_Angezeigter Text_:
---------------

# taz.de -- Musiktheater in Berlin: Unwillingly and Slow
       
       > Ein Gastspiel aus Hamburg macht sich im Theaterdiscounter an die
       > „Obduktion“ der 1983 verstorbenen New-Wave-Ikone Klaus Nomi. Ein Porträt.
       
 (IMG) Bild: Annäherung an die Kunstfigur Klaus Nomi im Theaterdiscounter
       
       Der Frost trug Schnallenschuhe, als er am 9. Dezember 1982 die Bühnentreppe
       der Rudi-Sedlmayer-Halle in München nahm. In ein samtrotes Oberteil hatte
       er sich geworfen und eine Halskrause umgelegt, so schneeweiß wie die
       Gesichtsmaske, aus der seine Augen stachen und über der die Frisur thronte,
       eine pechschwarze, dreizackige Krone.
       
       Das Orchester des Bayerischen Rundfunks spielte ein
       dunkel-minimalistisches, sich wiederholendes Streichermotiv, und der Frost
       begann seinen Gesang: „What power art thou / Who from below / Hast made me
       rise / Unwillingly and slow / From beds of everlasting snow.“ Das Lied und
       dessen altertümliche Diktion hatte er der Semi-Oper „King Arthur“ des
       britischen Barockkomponisten Henry Purcell entnommen und als „The Cold
       Song“ auf seinem ein Jahr zuvor erschienenen Debütalbum veröffentlicht.

---------------

_Bereitgestellte Angaben_:

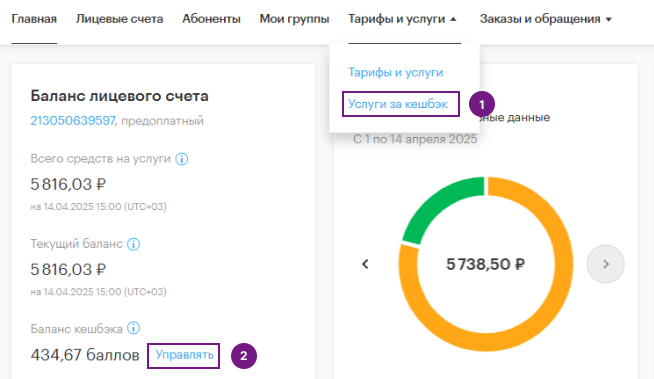Viewport: 654px width, 379px height.
Task: Click the 5 738,50 ₽ chart total
Action: coord(485,264)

---------------

_Ziel A_:
Beantworte anhand des Artikels über Klaus Nomi:
(i) In welchem Jahr starb Klaus Nomi?
(ii) Welches Orchester spielte am 9. Dezember 1982 in der Rudi-Sedlmayer-Halle?
(iii) Aus welchem Werk von Henry Purcell stammt „The Cold Song“?
_Ziel B_: Schreib den Artikel über Klaus Nomi bitte nach seinem letzten Satz weiter.
Die Auflistung ist hierfür ohne Bedeutung.

_Antwort A_:
(i) 1983
(ii) Das Orchester des Bayerischen Rundfunks
(iii) Aus der Semi-Oper „King Arthur“

_Antwort B_:
       
       Der Frost hörte auf den Namen Klaus Nomi, der ein Pseudonym war für Klaus
       Sperber, geboren im Januar 1944 im bayrischen Immenstadt. Der Countertenor
       Klaus Nomi hat sich in die Geschichte eingeschrieben als einer, der in
       seiner Musik die Ästhetik von New Wave und Oper zusammenbrachte, als einer,
       dessen Zukunftsentwurf am Beginn der 80er Jahre auf den Dadaismus der 20er
       Jahre zurückgriff, und als ein Rätsel. Denn auch das war der Eindruck, den
       der Regisseur Jens Bluhm von Klaus Nomi hatte, nachdem ein Musikerfreund
       ihm ein VHS-Video der Münchner Performance geschickt hatte.
       
       Nomi wurde im August 1983 in New York zu einem der ersten prominenten
       Aids-Toten, der grobkörnige Mitschnitt des „Cold Songs“ dokumentiert seinen
       letzten öffentlichen Auftritt und wurde zur Initialzündung von Bluhms
       Produktion „Obduktion einer Kunstfigur – Klaus Nomi“. Der Auftritt
       irritiert in der Tat. Es ist naheliegend zu meinen, dort sei ein vom Tod
       bereits Gezeichneter auf die Bühne gegangen.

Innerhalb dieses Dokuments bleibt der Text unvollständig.